Exercise description: Print back each record unchanged, without pictures.

(Saved data entries)
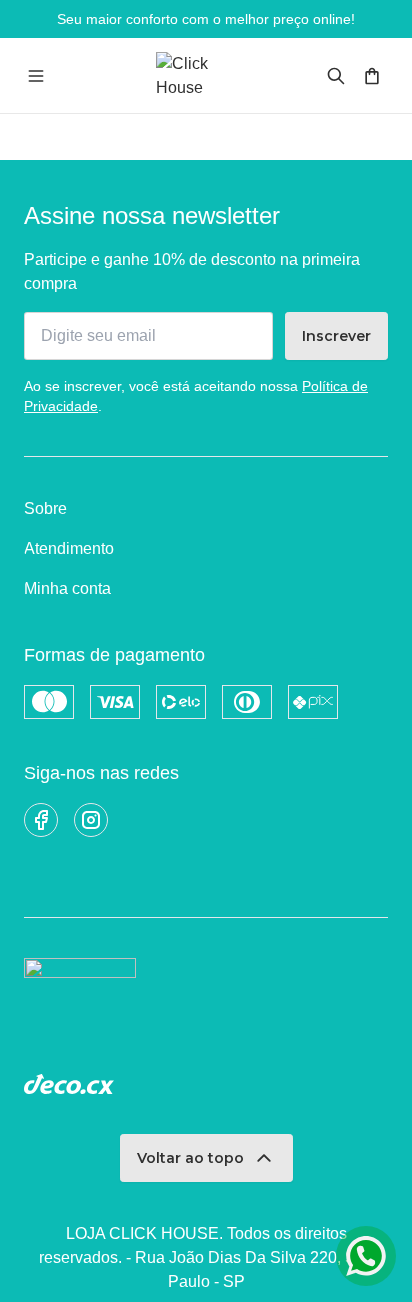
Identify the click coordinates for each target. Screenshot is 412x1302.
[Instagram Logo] (91, 820)
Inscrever (336, 336)
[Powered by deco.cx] (69, 1084)
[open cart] (372, 76)
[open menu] (36, 76)
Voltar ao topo (190, 1158)
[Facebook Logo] (41, 820)
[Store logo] (206, 75)
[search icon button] (336, 76)
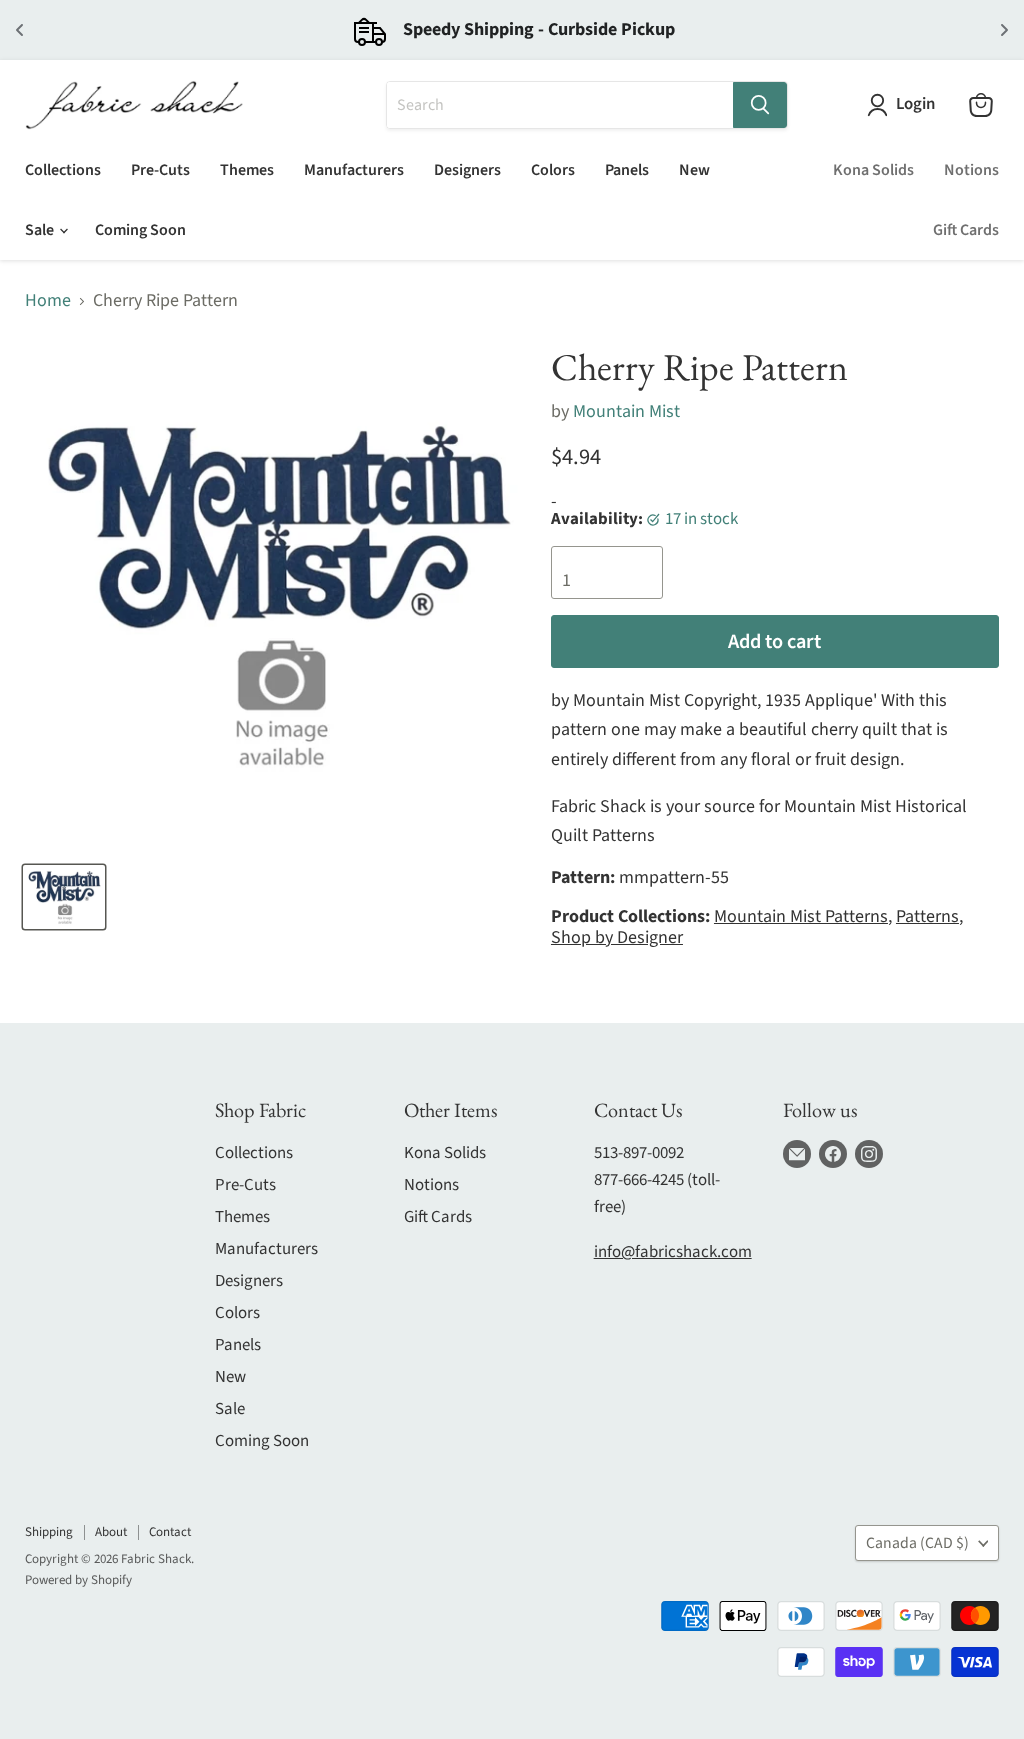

Response below:
Identify the click coordinates for each target. Screenshot is 412x1302.
[Instagram Logo] (91, 820)
Inscrever (336, 336)
[Powered by deco.cx] (69, 1084)
[open cart] (372, 76)
[open menu] (36, 76)
Voltar ao topo (190, 1158)
[Facebook Logo] (41, 820)
[Store logo] (206, 75)
[search icon button] (336, 76)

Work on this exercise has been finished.